A short trip report from beautiful Slovakia is now online. Click here or on the image below to read it and see the photos.
In terms of other trips myself, Carl Corbidge and Gertjan Verspui will visit Morocco in August (think being in a frying pan!) and then I will likely return to the Dodecanese islands in late July to see friends and do some herping.
Having sloughed a couple of weeks ago, the male adders were looking in good shape. They were interacting and even started to combat, something I’ve never seen before despite so much adder watching.
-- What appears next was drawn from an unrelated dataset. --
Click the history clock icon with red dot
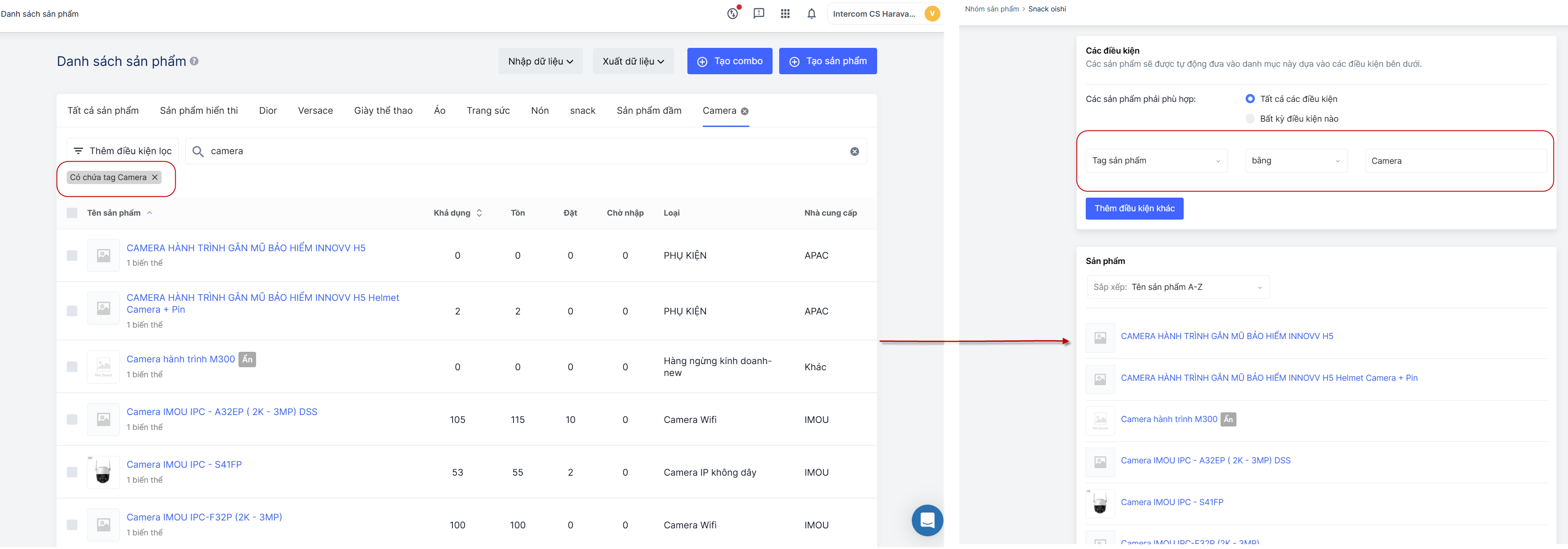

There is no denying it, this “spring” has been truly awful. This day last year I watched mating adders at 7am as by 9am it would be too hot for them to even be out. Not this year, you’d be lucky to see any of the females out in the middle of the day with the temperatures and weather we’ve had this April. So therefore I do not have any nice reptile photos to share. The weather has not hindered the bird life so far and to compensate I’ve added a few photos below taken over the past weeks. For more local wildlife photos see my 2016 album.
In a month’s time I will head to Slovakia, where I will do some family time stuff combined with herping. There is a plan for a summer trip to Morocco between myself, Carl and the Dutch lad Gerjan Verspui. That’s because we love walking around in 45 degree heat😉
So we’ve just returned from a successful 12 days in the Osa peninsula in south-western Costa Rica. Although there was always some risk of missing certain species at the end of the dry season (which turned out to be true), we found a wide variety of amphibians, reptiles, birds, mammals and marine life. We even made friends with an orphaned Ocelot! I didn’t think it was possible for Costa Rica to be so dry, according to locals the driest in a long time. This initially made finding even common amphibians rather hard work, but in the end persistence paid off.
Many thanks to Adam Bland, Mike Boston, Marcelo Carvajal, Andrew Gray and especially Eduardo Castro Rojas for help before and during the trip.
I’m afraid I’ve been very lazy and not written a field report but instead added the photos to an album. Click here or on the image below.
I haven’t been able to visit the local adders (Vipera berus) until today so far this year which is a bit later than usual. At one site 2 males and more surprisingly a female were found followed by a visit to two other spots where one individual was found at each. Both of the latter two sites seem to have very small populations these days, probably not more than 10 individuals at each location.
Common frogs (Rana temporaria) have been breeding over the past week as well.